A-Simple-Stereo-SLAM-System

A Simple Stereo SLAM System

[GitHub]

This is a simple stereo SLAM system with a deep-learning based loop closure module (Seq-CALC). As a beginner of SLAM, I made this system mainly in order to practice my coding and engineering skills to build a full SLAM system by myself.

I chose to build this system based on stereo cameras because it is easiler, without complicated work on initialization or dealing with the unknown scale. The structure of the system is simple and clear, in which I didn’t apply much detailed optimization. Thus, the performance of this system is not outstanding. However, I hold the view that such a simple structure may be friendly for a SLAM beginner to study the body frame of a full SLAM system. It will be definitely a tough work for a beginner to study, for example, ORB-SLAM2, a complex system with more than 10 thousand lines of code and a lot of tricks to improve its performance.

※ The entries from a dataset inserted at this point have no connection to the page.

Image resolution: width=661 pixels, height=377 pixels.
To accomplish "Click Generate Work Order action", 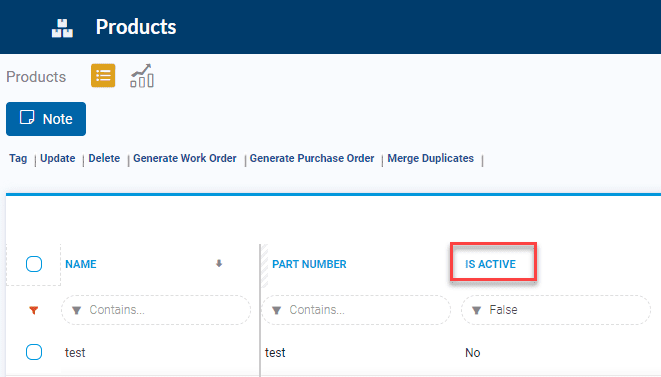I will tap(185, 158).
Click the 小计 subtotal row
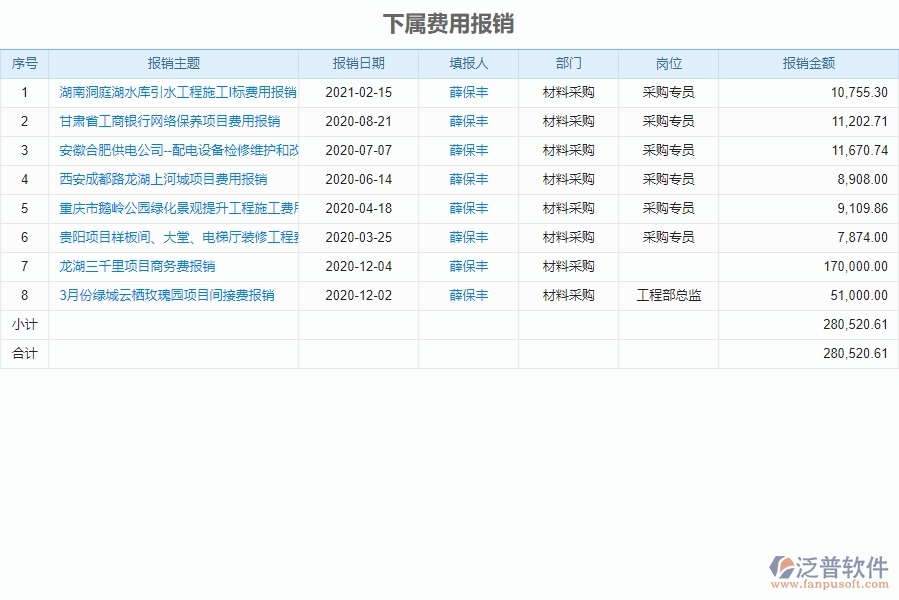Screen dimensions: 899x600 point(25,324)
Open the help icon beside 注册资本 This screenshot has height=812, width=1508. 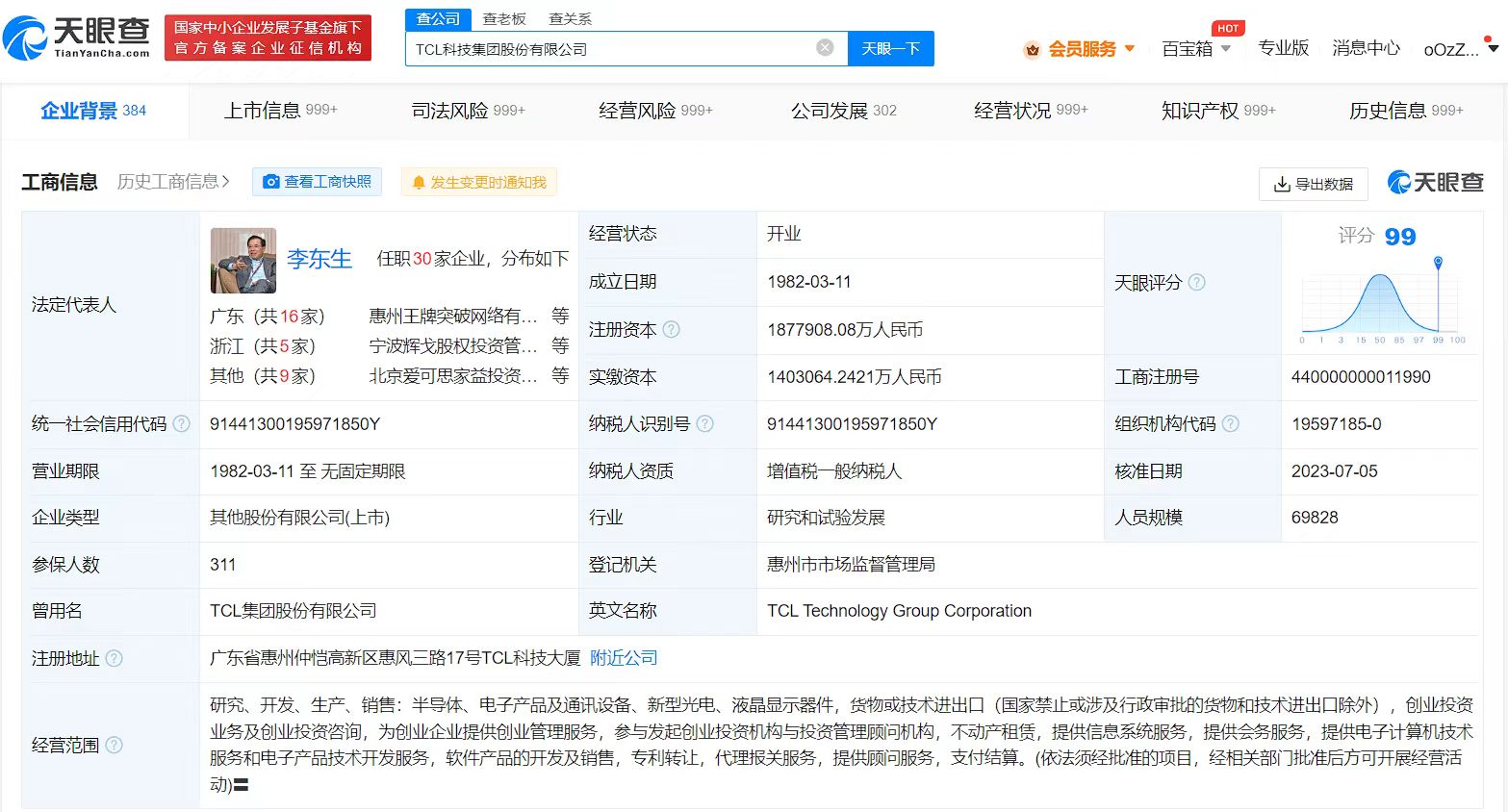click(671, 329)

It is truly a pleasure for me if this project can help you.

Method

The system contains three thread:

In Frontend, it will track the motion based on feature points and LK flow. If the number of tracked keypoints is lower than a thresold, it will detect new features and create a keyframe. Mappoints are created by triangulating the matched feature points in left/right images.

In Backend, it will maintain a global map and an local active map. The active map is like a sliding window, containing a fixed number of keyframes and observed mappoints. Optimization of the active map is done in Backend.

In LoopClosing, it will first try to detect a Candidate Loop KF of the Current KF using DeepLCD. If succeed, it will then match the keypoints in Candidate KF and Current KF, which is used to compute the correct pose of Current KF using PnP and g2o optimization. If the number of inliers is higher than a threshold, the loop detection will be considered as a success, and loop correction is applyed: first, it will correct the keyframe poses and mappoint positions in active map; second, a pose graph optimization of the global map will be applied.

Performance

Tracking and localization:

Loop detection, local feature matching, and reprojection result of keypoints:

Loop correction:

Picture below shows the trajectory results on KITTI 00, 05, 07. To demonstrate the significance of the loop closure module, we show both the performances with loop closure and without loop closure.

Picture below shows the trajectory results on other KITTI sequences. Notice that since this is just a simple SLAM system without many detailed optimization, the performance of this system is not so outstanding.